(GIVEN PROBLEM)
Recast all of the data below as a JSON list of strings, one string per line, leaving out any blank lines.
======== MATERIAL PROVIDED ========
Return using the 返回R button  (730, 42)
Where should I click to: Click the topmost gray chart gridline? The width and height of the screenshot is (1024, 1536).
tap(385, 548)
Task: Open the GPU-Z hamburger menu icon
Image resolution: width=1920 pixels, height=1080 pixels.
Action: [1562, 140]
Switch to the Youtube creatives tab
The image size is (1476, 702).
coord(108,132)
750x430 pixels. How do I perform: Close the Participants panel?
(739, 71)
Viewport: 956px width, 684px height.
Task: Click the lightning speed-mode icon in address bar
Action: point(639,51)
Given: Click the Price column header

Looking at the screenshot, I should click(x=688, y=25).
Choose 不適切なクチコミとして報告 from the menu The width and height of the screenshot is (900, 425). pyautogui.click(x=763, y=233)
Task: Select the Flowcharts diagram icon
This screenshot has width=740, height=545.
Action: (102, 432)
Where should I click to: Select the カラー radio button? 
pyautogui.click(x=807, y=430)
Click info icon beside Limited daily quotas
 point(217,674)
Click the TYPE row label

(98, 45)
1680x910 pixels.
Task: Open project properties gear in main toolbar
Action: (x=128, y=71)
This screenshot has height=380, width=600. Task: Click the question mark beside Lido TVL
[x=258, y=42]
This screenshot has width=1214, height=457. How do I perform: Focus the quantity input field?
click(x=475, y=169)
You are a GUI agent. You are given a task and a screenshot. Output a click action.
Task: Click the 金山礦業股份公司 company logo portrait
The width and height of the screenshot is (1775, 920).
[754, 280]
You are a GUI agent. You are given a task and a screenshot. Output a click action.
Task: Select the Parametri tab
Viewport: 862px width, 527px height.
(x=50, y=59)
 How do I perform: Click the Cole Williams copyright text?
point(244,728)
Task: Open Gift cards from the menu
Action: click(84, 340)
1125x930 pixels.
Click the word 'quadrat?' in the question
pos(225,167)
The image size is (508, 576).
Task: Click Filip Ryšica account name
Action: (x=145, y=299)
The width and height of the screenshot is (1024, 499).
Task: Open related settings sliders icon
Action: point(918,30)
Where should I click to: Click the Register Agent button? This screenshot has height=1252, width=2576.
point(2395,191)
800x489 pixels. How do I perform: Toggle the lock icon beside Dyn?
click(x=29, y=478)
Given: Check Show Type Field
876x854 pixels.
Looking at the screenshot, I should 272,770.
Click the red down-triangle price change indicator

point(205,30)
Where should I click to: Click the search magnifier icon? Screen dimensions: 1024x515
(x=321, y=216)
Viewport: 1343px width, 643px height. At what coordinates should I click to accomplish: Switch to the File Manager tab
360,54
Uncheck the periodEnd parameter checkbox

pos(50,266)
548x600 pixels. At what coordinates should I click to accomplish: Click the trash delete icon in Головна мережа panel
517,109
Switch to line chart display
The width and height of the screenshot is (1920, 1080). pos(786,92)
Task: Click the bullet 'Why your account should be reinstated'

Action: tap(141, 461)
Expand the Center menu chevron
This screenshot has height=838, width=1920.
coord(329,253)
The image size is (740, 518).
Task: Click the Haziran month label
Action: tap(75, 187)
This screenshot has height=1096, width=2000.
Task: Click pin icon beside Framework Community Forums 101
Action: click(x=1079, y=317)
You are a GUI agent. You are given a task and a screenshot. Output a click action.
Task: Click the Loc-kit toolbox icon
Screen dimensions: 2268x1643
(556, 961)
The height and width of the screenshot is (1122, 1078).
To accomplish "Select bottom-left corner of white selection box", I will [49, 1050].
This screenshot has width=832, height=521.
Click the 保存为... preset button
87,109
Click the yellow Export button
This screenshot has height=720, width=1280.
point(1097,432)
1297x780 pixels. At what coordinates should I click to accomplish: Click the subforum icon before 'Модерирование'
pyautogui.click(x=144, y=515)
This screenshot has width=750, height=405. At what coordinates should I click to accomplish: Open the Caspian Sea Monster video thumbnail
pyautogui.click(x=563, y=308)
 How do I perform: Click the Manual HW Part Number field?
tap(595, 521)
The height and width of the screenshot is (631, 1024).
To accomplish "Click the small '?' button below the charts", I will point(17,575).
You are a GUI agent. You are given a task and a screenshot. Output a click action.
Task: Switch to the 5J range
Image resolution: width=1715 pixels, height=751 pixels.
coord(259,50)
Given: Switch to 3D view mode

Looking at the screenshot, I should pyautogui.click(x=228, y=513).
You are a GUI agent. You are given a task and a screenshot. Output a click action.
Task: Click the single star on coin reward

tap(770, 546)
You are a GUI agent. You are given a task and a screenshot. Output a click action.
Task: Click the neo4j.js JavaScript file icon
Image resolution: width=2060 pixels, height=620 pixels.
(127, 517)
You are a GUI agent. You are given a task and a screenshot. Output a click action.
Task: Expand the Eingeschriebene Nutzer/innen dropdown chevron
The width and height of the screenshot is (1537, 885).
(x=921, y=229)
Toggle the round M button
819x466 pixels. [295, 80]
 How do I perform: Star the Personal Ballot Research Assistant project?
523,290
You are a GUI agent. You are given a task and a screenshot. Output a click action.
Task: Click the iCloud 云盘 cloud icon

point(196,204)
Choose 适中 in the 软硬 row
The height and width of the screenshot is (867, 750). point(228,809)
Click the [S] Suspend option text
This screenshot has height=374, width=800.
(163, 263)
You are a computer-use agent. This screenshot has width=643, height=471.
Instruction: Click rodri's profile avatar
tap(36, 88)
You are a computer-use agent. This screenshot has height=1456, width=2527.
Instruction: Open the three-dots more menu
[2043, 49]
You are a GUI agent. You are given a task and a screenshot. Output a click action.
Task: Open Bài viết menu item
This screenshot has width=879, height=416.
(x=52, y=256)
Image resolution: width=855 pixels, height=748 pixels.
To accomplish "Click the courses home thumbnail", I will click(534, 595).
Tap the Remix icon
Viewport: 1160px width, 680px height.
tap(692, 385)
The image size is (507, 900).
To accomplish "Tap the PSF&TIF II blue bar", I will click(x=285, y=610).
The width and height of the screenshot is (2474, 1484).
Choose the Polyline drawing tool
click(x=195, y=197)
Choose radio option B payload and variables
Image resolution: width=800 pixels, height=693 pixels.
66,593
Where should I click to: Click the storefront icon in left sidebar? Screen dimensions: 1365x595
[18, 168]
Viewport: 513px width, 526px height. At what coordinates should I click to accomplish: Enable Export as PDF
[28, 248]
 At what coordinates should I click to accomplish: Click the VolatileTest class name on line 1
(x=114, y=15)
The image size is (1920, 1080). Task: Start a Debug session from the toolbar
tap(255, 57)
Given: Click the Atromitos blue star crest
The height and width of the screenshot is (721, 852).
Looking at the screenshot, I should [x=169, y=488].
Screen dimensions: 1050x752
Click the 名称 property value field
========
(EXERCISE ANSWER)
[
  "Return using the 返回R button  (730, 42)",
  "Where should I click to: Click the topmost gray chart gridline? The width and height of the screenshot is (1024, 1536).",
  "tap(385, 548)",
  "Task: Open the GPU-Z hamburger menu icon",
  "Image resolution: width=1920 pixels, height=1080 pixels.",
  "Action: [1562, 140]",
  "Switch to the Youtube creatives tab",
  "The image size is (1476, 702).",
  "coord(108,132)",
  "750x430 pixels. How do I perform: Close the Participants panel?",
  "(739, 71)",
  "Viewport: 956px width, 684px height.",
  "Task: Click the lightning speed-mode icon in address bar",
  "Action: point(639,51)",
  "Given: Click the Price column header",
  "Looking at the screenshot, I should click(x=688, y=25).",
  "Choose 不適切なクチコミとして報告 from the menu The width and height of the screenshot is (900, 425). pyautogui.click(x=763, y=233)",
  "Task: Select the Flowcharts diagram icon",
  "This screenshot has width=740, height=545.",
  "Action: (102, 432)",
  "Where should I click to: Select the カラー radio button? ",
  "pyautogui.click(x=807, y=430)",
  "Click info icon beside Limited daily quotas",
  " point(217,674)",
  "Click the TYPE row label",
  "(98, 45)",
  "1680x910 pixels.",
  "Task: Open project properties gear in main toolbar",
  "Action: (x=128, y=71)",
  "This screenshot has height=380, width=600. Task: Click the question mark beside Lido TVL",
  "[x=258, y=42]",
  "This screenshot has width=1214, height=457. How do I perform: Focus the quantity input field?",
  "click(x=475, y=169)",
  "You are a GUI agent. You are given a task and a screenshot. Output a click action.",
  "Task: Click the 金山礦業股份公司 company logo portrait",
  "The width and height of the screenshot is (1775, 920).",
  "[754, 280]",
  "You are a GUI agent. You are given a task and a screenshot. Output a click action.",
  "Task: Select the Parametri tab",
  "Viewport: 862px width, 527px height.",
  "(x=50, y=59)",
  " How do I perform: Click the Cole Williams copyright text?",
  "point(244,728)",
  "Task: Open Gift cards from the menu",
  "Action: click(84, 340)",
  "1125x930 pixels.",
  "Click the word 'quadrat?' in the question",
  "pos(225,167)",
  "The image size is (508, 576).",
  "Task: Click Filip Ryšica account name",
  "Action: (x=145, y=299)",
  "The width and height of the screenshot is (1024, 499).",
  "Task: Open related settings sliders icon",
  "Action: point(918,30)",
  "Where should I click to: Click the Register Agent button? This screenshot has height=1252, width=2576.",
  "point(2395,191)",
  "800x489 pixels. How do I perform: Toggle the lock icon beside Dyn?",
  "click(x=29, y=478)",
  "Given: Check Show Type Field",
  "876x854 pixels.",
  "Looking at the screenshot, I should 272,770.",
  "Click the red down-triangle price change indicator",
  "point(205,30)",
  "Where should I click to: Click the search magnifier icon? Screen dimensions: 1024x515",
  "(x=321, y=216)",
  "Viewport: 1343px width, 643px height. At what coordinates should I click to accomplish: Switch to the File Manager tab",
  "360,54",
  "Uncheck the periodEnd parameter checkbox",
  "pos(50,266)",
  "548x600 pixels. At what coordinates should I click to accomplish: Click the trash delete icon in Головна мережа panel",
  "517,109",
  "Switch to line chart display",
  "The width and height of the screenshot is (1920, 1080). pos(786,92)",
  "Task: Click the bullet 'Why your account should be reinstated'",
  "Action: tap(141, 461)",
  "Expand the Center menu chevron",
  "This screenshot has height=838, width=1920.",
  "coord(329,253)",
  "The image size is (740, 518).",
  "Task: Click the Haziran month label",
  "Action: tap(75, 187)",
  "This screenshot has height=1096, width=2000.",
  "Task: Click pin icon beside Framework Community Forums 101",
  "Action: click(x=1079, y=317)",
  "You are a GUI agent. You are given a task and a screenshot. Output a click action.",
  "Task: Click the Loc-kit toolbox icon",
  "Screen dimensions: 2268x1643",
  "(556, 961)",
  "The height and width of the screenshot is (1122, 1078).",
  "To accomplish \"Select bottom-left corner of white selection box\", I will [49, 1050].",
  "This screenshot has width=832, height=521.",
  "Click the 保存为... preset button",
  "87,109",
  "Click the yellow Export button",
  "This screenshot has height=720, width=1280.",
  "point(1097,432)",
  "1297x780 pixels. At what coordinates should I click to accomplish: Click the subforum icon before 'Модерирование'",
  "pyautogui.click(x=144, y=515)",
  "This screenshot has width=750, height=405. At what coordinates should I click to accomplish: Open the Caspian Sea Monster video thumbnail",
  "pyautogui.click(x=563, y=308)",
  " How do I perform: Click the Manual HW Part Number field?",
  "tap(595, 521)",
  "The height and width of the screenshot is (631, 1024).",
  "To accomplish \"Click the small '?' button below the charts\", I will point(17,575).",
  "You are a GUI agent. You are given a task and a screenshot. Output a click action.",
  "Task: Switch to the 5J range",
  "Image resolution: width=1715 pixels, height=751 pixels.",
  "coord(259,50)",
  "Given: Switch to 3D view mode",
  "Looking at the screenshot, I should pyautogui.click(x=228, y=513).",
  "You are a GUI agent. You are given a task and a screenshot. Output a click action.",
  "Task: Click the single star on coin reward",
  "tap(770, 546)",
  "You are a GUI agent. You are given a task and a screenshot. Output a click action.",
  "Task: Click the neo4j.js JavaScript file icon",
  "Image resolution: width=2060 pixels, height=620 pixels.",
  "(127, 517)",
  "You are a GUI agent. You are given a task and a screenshot. Output a click action.",
  "Task: Expand the Eingeschriebene Nutzer/innen dropdown chevron",
  "The width and height of the screenshot is (1537, 885).",
  "(x=921, y=229)",
  "Toggle the round M button",
  "819x466 pixels. [295, 80]",
  " How do I perform: Star the Personal Ballot Research Assistant project?",
  "523,290",
  "You are a GUI agent. You are given a task and a screenshot. Output a click action.",
  "Task: Click the iCloud 云盘 cloud icon",
  "point(196,204)",
  "Choose 适中 in the 软硬 row",
  "The height and width of the screenshot is (867, 750). point(228,809)",
  "Click the [S] Suspend option text",
  "This screenshot has height=374, width=800.",
  "(163, 263)",
  "You are a computer-use agent. This screenshot has width=643, height=471.",
  "Instruction: Click rodri's profile avatar",
  "tap(36, 88)",
  "You are a computer-use agent. This screenshot has height=1456, width=2527.",
  "Instruction: Open the three-dots more menu",
  "[2043, 49]",
  "You are a GUI agent. You are given a task and a screenshot. Output a click action.",
  "Task: Open Bài viết menu item",
  "This screenshot has width=879, height=416.",
  "(x=52, y=256)",
  "Image resolution: width=855 pixels, height=748 pixels.",
  "To accomplish \"Click the courses home thumbnail\", I will click(534, 595).",
  "Tap the Remix icon",
  "Viewport: 1160px width, 680px height.",
  "tap(692, 385)",
  "The image size is (507, 900).",
  "To accomplish \"Tap the PSF&TIF II blue bar\", I will click(x=285, y=610).",
  "The width and height of the screenshot is (2474, 1484).",
  "Choose the Polyline drawing tool",
  "click(x=195, y=197)",
  "Choose radio option B payload and variables",
  "Image resolution: width=800 pixels, height=693 pixels.",
  "66,593",
  "Where should I click to: Click the storefront icon in left sidebar? Screen dimensions: 1365x595",
  "[18, 168]",
  "Viewport: 513px width, 526px height. At what coordinates should I click to accomplish: Enable Export as PDF",
  "[28, 248]",
  " At what coordinates should I click to accomplish: Click the VolatileTest class name on line 1",
  "(x=114, y=15)",
  "The image size is (1920, 1080). Task: Start a Debug session from the toolbar",
  "tap(255, 57)",
  "Given: Click the Atromitos blue star crest",
  "The height and width of the screenshot is (721, 852).",
  "Looking at the screenshot, I should [x=169, y=488].",
  "Screen dimensions: 1050x752",
  "Click the 名称 property value field"
]